The girl jumped up eagerly. Anything would be better than this dreadful idleness.
“Don’t your patients have anything to do?” she inquired as she went down the hall with the nurse. “This doing nothing is enough to drive anybody crazy!” She smiled to herself at the use of the common expression and wondered whether Miss Stone noticed it.
But the nurse gave no sign of any amusement. “Oh, yes, Mary Louise,” she replied, “there will be lots for you to do tomorrow. Everybody takes some share in the work, if possible. Unless they are too ill. And we go for walks around the grounds and work in the garden. But we thought you’d be too tired tonight and would just want to rest.”

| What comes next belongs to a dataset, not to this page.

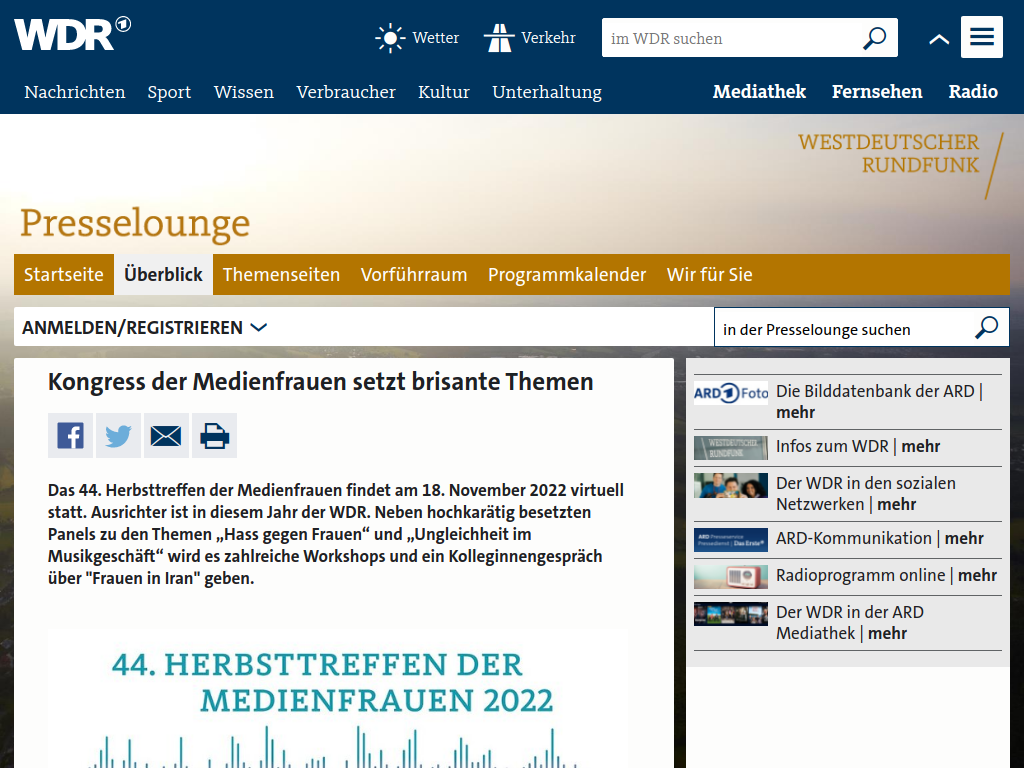Collapse header with upward chevron
1024x768 pixels.
[939, 39]
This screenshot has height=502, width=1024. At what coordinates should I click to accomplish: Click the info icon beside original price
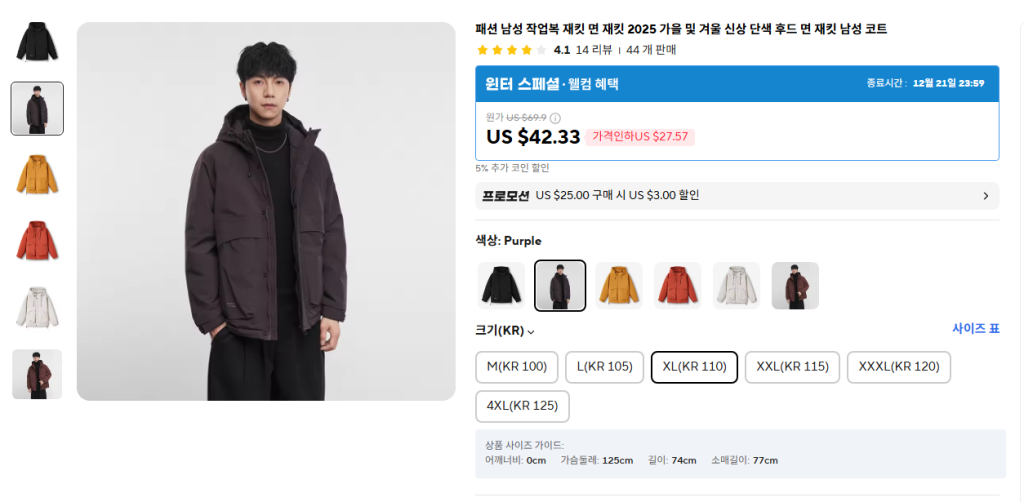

They joined a group of perhaps twenty people in the reception room for the singing of hymns, and the same woman who had met Mary Louise at the door of the building read the Bible. Mary Louise looked about curiously at her fellow inmates and did not find them particularly strange-looking. One or two of them had queer, staring eyes like Rebecca Adams, but for the most part they appeared normal. Which fact made it all the harder for Mary Louise to prove anything about herself to the caretakers!
At nine o’clock the service was over and everybody went to bed. But, exhausted as she was, Mary Louise could not go to sleep. She tried over and over to formulate some plan of escape, but with the locked doors, the constant supervision of nurses and attendants, and that high stone wall, it seemed absolutely hopeless.
It was only when the first gray light of dawn broke in the sky that she finally dozed off and then fell into a deep, heavy sleep.
CHAPTER XVI
Weary Waiting
Like her daughter, Mrs. Gay did not go to sleep until dawn of the following morning. Her mental torture was even keener than Mary Louise’s, for her imagination suggested all sorts of horrible fates, worse than the one the girl was actually enduring. Physical violence, association with hardened criminals, hunger, thirst—and—death. That was the most terrifying thought of all—the fear that Mary Louise might already be dead!
Like her daughter’s, too, Mrs. Gay’s suffering was all the more intense because she had to bear it alone through the long, silent night. Freckles and Jane, tired out from their vigorous search, had fallen instantly asleep. There was nobody to sympathize with the poor frenzied mother. She swallowed dose after dose of aspirin, until finally, with the first gray streaks of dawn, she at last fell asleep.